Idiots. Idiots. Idiots! Boss? Your wife keeps texting you.
Something about a brake light. What’d I tell you about
looking at my phone? Sorry. You left it out. You know
I’m a curious person by nature. I finished designing
that high-altitude vacuum seal. In case you want to,
you know, go for the big one? You’re still on that? I told you, no. The answer’s no. Forget it. I mean, that was badass. How many times have I told you
not to fire them out in the open? – You said, move the merchandise.

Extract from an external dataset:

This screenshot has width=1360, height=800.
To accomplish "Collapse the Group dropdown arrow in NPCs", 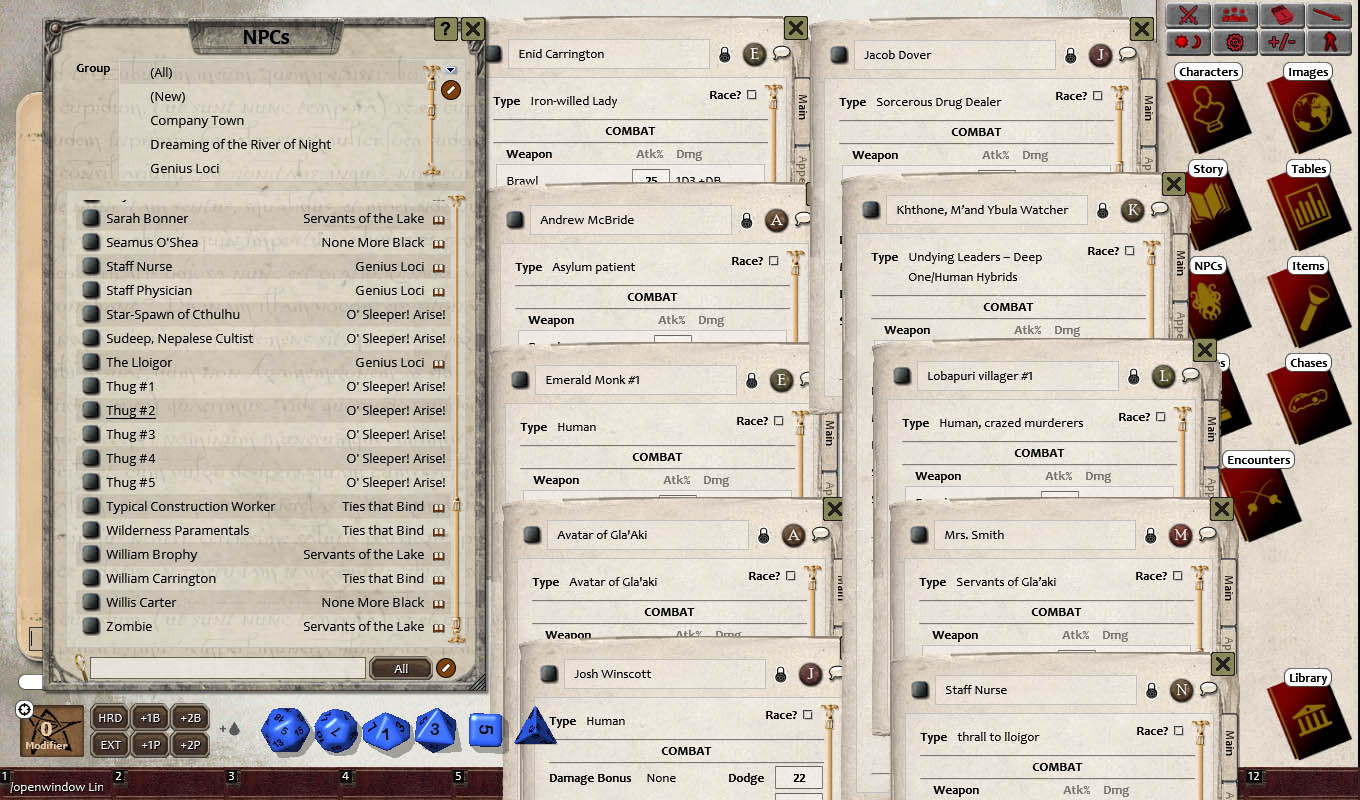I will coord(451,70).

– Under the radar. Under the radar! That’s how we survive. If you bring Damage Control
or the Avengers down here, we’re through. You’re out there wearing that goofy thing,
lighting up cars… …calling yourself the Shocker. “I’m the Shocker. I shock people. ”
What is this, pro wrestling? Whatever, old man. Come on. Look. Look. I know you don’t give a crap
about anything. But I do. I built this whole place
because I got people I have to look after. Yeah, yeah, yeah. You know what? I can’t afford your bullshit. – Get out of here.
– What? – You’re done. You’re off the crew.
– Yeah, all right. All right. Wonder if you can afford me
out there, though, right? With everything I know. – Excuse me?
– I’m just saying… …maybe your wife would like to know
where you really get your money from. – You know what?
– What? You’re right. – That work?
– I don’t know. I can’t afford that. Wait. Damn. – I thought this was the antigravity gun.
– What? No, that’s that one. Here. Now you’re the Shocker. Go out there
and find that weapon he lost. All right.